Re: mnt_list corruption triggered during btrfs/326

Christian Brauner <brauner@xxxxxxxxxx> · Thu, 9 Jan 2025 13:51:56 +0100

On Tue, Jan 07, 2025 at 04:00:34PM +0100, Christian Brauner wrote:
> > > Can you please try and reproduce this with
> > > commit 211364bef4301838b2e1 ("fs: kill MNT_ONRB")
> > 
> > This patch should indirectly address both errors but it does not
> > explain why the flag is sometimes missing.
> 
> Yeah, I'm well aware that's why I didn't fast-track it.
> I just didn't have the time to think about this yet.
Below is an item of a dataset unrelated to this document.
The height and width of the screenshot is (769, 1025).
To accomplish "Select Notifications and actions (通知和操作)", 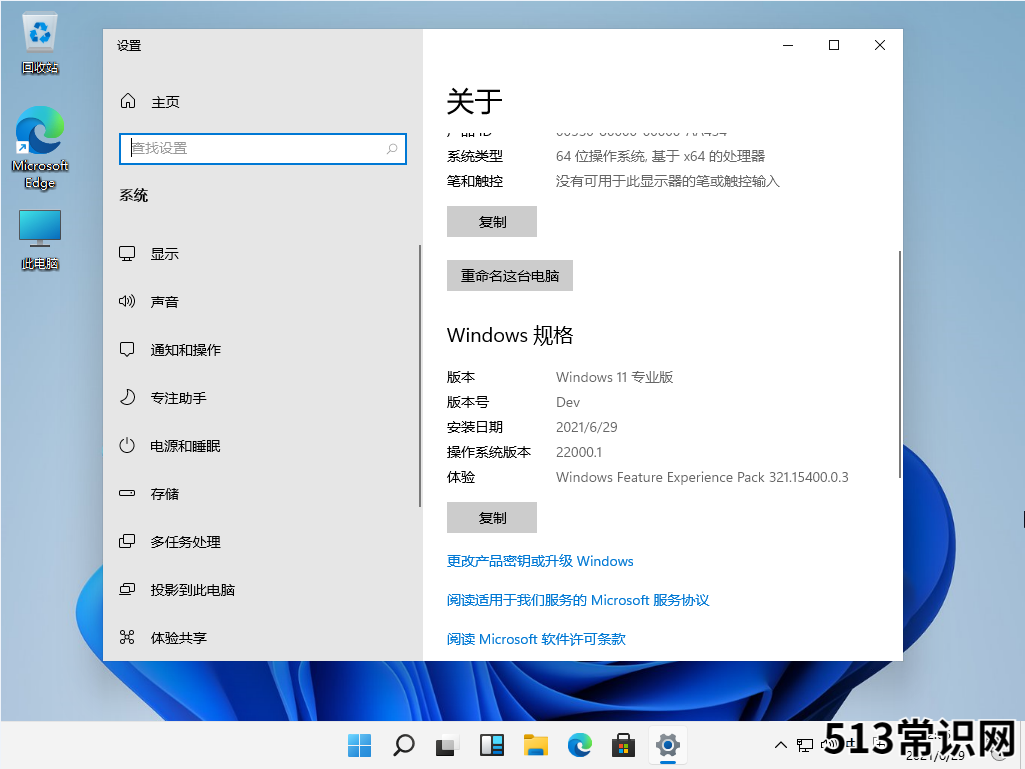I will [x=185, y=350].
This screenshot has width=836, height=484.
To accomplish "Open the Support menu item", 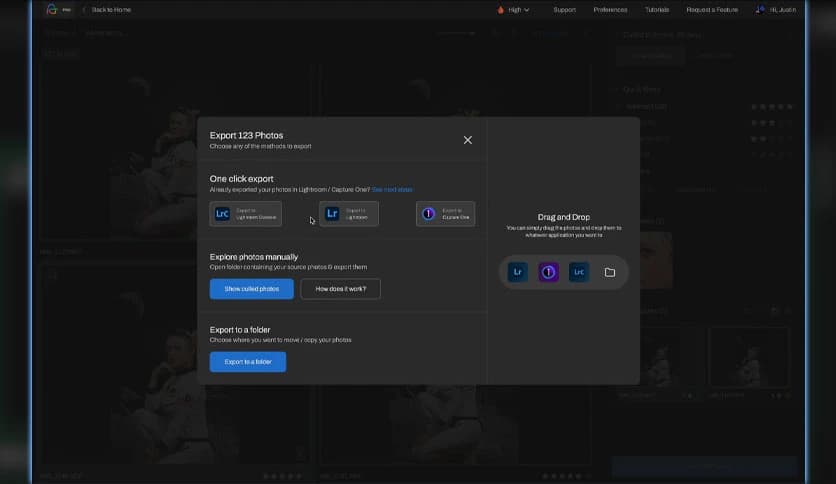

I think I know how it happens.

btrfs_get_tree_subvol()
{
	mnt = fc_mount()
	// Register the newly allocated mount with sb->mounts:
	lock_mount_hash();
	list_add_tail(&mnt->mnt_instance, &mnt->mnt.mnt_sb->s_mounts);
	unlock_mount_hash();
}

So now it's public on sb->s_mounts.

Concurrently someone does a ro remount:

reconfigure_super()
-> sb_prepare_remount_readonly()
   {
           list_for_each_entry(mnt, &sb->s_mounts, mnt_instance) {
   }

This walks all mounts registered in sb->s_mounts and raises
MNT_WRITE_HOLD, then raise MNT_READONLY, and then removes
MNT_WRITE_HOLD.

This can happen concurrently with mount_subvol() because sb->s_umount
isn't held anymore:

-> mount_subvol()
   -> mount_subtree()
      -> alloc_mnt_ns()
         mnt_add_to_ns()
	 vfs_path_lookup()
	 put_mnt_ns()

The flag modification of mnt_add_to_ns() races the flag modification of
the read-only remount. So MNT_ONRB might be lost...

If that's correct, then a) we know how this happens and b) that killing
MNT_ONRB is the correct fix for this.